**TO BE DONE**
Pick out every line in the items below that contains the word "menu" and copy each of those lines.

+++ EXERCISE INPUT

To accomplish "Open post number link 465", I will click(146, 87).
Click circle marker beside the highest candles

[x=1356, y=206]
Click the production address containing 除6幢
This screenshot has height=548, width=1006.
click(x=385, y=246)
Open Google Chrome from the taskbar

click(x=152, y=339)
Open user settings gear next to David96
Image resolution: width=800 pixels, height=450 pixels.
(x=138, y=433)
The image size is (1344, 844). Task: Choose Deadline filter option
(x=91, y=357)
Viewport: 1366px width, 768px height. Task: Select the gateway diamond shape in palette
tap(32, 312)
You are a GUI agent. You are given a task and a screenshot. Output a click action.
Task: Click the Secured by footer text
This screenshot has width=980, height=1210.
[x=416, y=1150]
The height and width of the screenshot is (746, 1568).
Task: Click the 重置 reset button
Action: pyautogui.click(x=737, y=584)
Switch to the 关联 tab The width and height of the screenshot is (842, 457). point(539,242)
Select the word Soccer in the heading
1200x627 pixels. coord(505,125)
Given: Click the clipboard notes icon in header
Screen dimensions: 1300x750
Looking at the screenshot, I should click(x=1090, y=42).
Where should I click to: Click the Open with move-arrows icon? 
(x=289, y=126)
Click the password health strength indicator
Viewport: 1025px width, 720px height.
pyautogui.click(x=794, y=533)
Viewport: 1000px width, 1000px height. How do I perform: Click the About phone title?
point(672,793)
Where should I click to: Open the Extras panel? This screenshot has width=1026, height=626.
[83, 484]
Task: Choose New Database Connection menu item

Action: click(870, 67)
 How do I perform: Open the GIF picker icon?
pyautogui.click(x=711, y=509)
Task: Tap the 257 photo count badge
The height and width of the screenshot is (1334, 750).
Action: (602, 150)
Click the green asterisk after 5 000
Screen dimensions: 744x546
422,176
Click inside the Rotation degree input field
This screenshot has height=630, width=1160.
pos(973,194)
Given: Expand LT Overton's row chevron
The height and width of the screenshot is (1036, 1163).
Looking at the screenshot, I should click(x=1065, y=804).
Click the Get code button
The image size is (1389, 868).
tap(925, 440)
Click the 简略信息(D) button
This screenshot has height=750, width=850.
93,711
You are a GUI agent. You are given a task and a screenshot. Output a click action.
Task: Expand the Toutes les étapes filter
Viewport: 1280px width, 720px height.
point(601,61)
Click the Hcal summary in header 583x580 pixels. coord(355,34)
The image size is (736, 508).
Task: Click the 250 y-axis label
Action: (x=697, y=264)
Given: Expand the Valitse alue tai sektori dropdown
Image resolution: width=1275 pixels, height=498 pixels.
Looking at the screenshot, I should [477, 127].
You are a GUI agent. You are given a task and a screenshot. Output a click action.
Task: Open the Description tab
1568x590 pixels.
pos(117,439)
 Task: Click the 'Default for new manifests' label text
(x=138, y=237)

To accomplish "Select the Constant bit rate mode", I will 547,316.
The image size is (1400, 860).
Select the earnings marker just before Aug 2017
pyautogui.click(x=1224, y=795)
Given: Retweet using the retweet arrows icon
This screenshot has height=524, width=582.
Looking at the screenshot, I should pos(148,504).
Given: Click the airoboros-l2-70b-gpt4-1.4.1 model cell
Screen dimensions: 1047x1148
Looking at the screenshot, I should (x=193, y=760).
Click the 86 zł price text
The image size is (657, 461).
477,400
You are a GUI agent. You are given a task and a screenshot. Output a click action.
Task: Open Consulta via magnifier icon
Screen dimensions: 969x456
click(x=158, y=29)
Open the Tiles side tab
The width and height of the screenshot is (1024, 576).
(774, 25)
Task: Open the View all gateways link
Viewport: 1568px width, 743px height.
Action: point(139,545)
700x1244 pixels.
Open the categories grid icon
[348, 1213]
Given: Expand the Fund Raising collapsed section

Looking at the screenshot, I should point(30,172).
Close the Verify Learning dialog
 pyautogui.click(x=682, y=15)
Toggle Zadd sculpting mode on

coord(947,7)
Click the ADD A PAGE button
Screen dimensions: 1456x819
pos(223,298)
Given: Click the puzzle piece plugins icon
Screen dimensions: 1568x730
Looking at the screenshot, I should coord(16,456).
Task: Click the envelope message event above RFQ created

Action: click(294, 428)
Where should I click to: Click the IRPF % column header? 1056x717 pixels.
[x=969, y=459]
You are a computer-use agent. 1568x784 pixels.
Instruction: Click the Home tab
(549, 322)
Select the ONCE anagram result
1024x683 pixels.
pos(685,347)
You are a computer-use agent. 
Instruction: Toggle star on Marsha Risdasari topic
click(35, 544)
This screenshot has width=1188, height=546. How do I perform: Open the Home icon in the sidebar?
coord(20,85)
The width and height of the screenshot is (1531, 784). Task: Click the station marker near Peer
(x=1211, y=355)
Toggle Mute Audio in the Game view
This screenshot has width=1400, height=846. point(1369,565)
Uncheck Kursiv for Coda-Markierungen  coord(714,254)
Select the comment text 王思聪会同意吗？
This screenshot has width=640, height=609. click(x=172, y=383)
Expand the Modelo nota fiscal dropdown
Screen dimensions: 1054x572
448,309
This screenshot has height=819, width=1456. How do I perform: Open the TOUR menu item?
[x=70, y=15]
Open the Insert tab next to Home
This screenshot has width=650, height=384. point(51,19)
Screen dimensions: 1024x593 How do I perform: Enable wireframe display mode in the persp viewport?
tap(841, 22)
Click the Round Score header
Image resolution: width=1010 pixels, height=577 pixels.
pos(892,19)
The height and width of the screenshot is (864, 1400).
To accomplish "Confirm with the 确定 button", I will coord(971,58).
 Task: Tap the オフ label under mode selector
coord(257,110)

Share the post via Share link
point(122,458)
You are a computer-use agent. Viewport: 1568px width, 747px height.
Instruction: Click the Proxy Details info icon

++++++

**TASK RESPONSE**
Task: Choose New Database Connection menu item
This screenshot has height=819, width=1456. How do I perform: Open the TOUR menu item?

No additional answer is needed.